Aquinas, Causes of Love, and Marriage
About our drink:
Johnnie Walker 18 year old
Johnnie Walker Aged 18 Years is made using whiskies that have matured for at least 18 years. Carefully chosen for their flavor and quality, these whiskies make for a wonderful combination of both classic and contemporary tastes – blending notes of citrus and fragrant almonds, with warm vanilla and a hint of tropical tangerines. When you’re looking for a whisky to make an occasion or celebration extra special, Johnnie Walker Aged 18 Years is an excellent choice.
About our gear:
No gear this week but something to do with your wife.
You and your wife write down the top 10 things that make you the happiest. Share the 10 things and think about if what you do throughout the day moves you closer to those things or further away.
This idea came from reading the book Playing with Frie by Scott Rieckens
About the Topic:
“As stated above (Q. XXVI., A. 1), Love belongs to the appetitive power which is a passive faculty. Wherefore its object stands in relation to it as the cause of its movement or act. Therefore the cause of love must needs be love’s object. Now the proper object of love is the good; because, as stated above (Q. XXVI., AA. 1, 2), love implies a certain connaturalness or complacency of the lover for the thing beloved, and to everything, that thing is a good, which is akin and proportionate to it. It follows, therefore, that good is the proper cause of love.

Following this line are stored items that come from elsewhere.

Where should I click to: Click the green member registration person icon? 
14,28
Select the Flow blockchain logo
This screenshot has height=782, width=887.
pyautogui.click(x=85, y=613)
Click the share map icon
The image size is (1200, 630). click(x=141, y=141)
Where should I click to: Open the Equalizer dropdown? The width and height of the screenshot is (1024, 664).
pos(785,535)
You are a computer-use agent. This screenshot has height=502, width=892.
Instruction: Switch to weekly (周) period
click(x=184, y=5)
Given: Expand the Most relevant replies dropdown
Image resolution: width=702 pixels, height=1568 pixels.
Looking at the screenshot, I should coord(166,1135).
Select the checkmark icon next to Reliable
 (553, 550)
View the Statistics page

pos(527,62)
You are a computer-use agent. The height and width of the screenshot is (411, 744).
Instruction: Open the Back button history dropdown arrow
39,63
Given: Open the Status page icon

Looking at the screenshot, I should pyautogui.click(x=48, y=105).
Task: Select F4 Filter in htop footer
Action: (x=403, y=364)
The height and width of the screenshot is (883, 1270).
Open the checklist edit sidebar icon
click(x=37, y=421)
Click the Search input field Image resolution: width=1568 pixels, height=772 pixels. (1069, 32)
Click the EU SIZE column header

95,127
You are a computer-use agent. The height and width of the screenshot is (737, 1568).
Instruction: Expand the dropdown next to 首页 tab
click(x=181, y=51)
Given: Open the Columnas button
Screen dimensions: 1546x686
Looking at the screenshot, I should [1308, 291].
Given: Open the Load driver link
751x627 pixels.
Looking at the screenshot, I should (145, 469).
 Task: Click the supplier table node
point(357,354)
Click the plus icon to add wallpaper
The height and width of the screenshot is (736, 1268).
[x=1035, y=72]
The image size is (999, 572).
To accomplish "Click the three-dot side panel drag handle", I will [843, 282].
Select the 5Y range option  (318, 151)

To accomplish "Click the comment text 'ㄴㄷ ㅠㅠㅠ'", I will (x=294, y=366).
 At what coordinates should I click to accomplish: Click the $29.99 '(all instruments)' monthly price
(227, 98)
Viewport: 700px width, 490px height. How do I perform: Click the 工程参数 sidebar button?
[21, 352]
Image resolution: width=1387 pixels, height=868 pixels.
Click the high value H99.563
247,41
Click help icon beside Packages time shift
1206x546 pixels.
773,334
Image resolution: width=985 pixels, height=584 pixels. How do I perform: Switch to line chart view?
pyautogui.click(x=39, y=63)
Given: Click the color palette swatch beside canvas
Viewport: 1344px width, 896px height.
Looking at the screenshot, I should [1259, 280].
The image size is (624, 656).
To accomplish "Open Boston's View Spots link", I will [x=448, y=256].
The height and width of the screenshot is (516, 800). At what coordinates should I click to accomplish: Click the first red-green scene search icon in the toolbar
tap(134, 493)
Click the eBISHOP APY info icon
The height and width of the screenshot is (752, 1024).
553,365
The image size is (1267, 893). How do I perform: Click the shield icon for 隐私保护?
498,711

“The beautiful is the same as the good, and they differ in aspect only. For since good is what all seek, the notion of good is that which calms the desire; while the notion of the beautiful is that which calms the desire, by being seen or known. Consequently those senses chiefly regard the beautiful, which are the most cognitive, viz., sight and hearing, as ministering to reason; for we speak of beautiful sights and beautiful sounds. But in reference to the other objects of the other senses, we do not use the expression beautiful, for we do not speak of beautiful tastes, and beautiful odours. Thus it is evident that beauty adds to goodness a relation to the cognitive faculty: so that good means that which simply pleases the appetite; while the beautiful is something pleasant to apprehend.”
“As stated above (A. 1), good is the cause of love, as being its object. But good is not the object of the appetite, except as apprehended. And therefore love demands some apprehension of the good that is loved. For this reason the Philosopher (Ethic. ix. 5, 12) says that bodily sight is the beginning of sensitive love: and in like manner the contemplation of spiritual beauty or goodness is the beginning of spiritual love. Accordingly knowledge is the cause of love for the same reason as good is, which can be loved only if known.”
“Likeness, properly speaking, is a cause of love . . . One kind of likeness arises from each thing having the same quality actually: for example, two things possessing the quality of whiteness are said to be alike . . . [this] kind of likeness causes love of friendship or well-wishing. For the very fact that two men are alike, having, as it were, one form, makes them to be, in a manner, one in that form: thus two men are one thing in the species of humanity, and two white men are one thing in whiteness. Hence the affections of one tend to the other, as being one with him; and he wishes good to him as to himself.”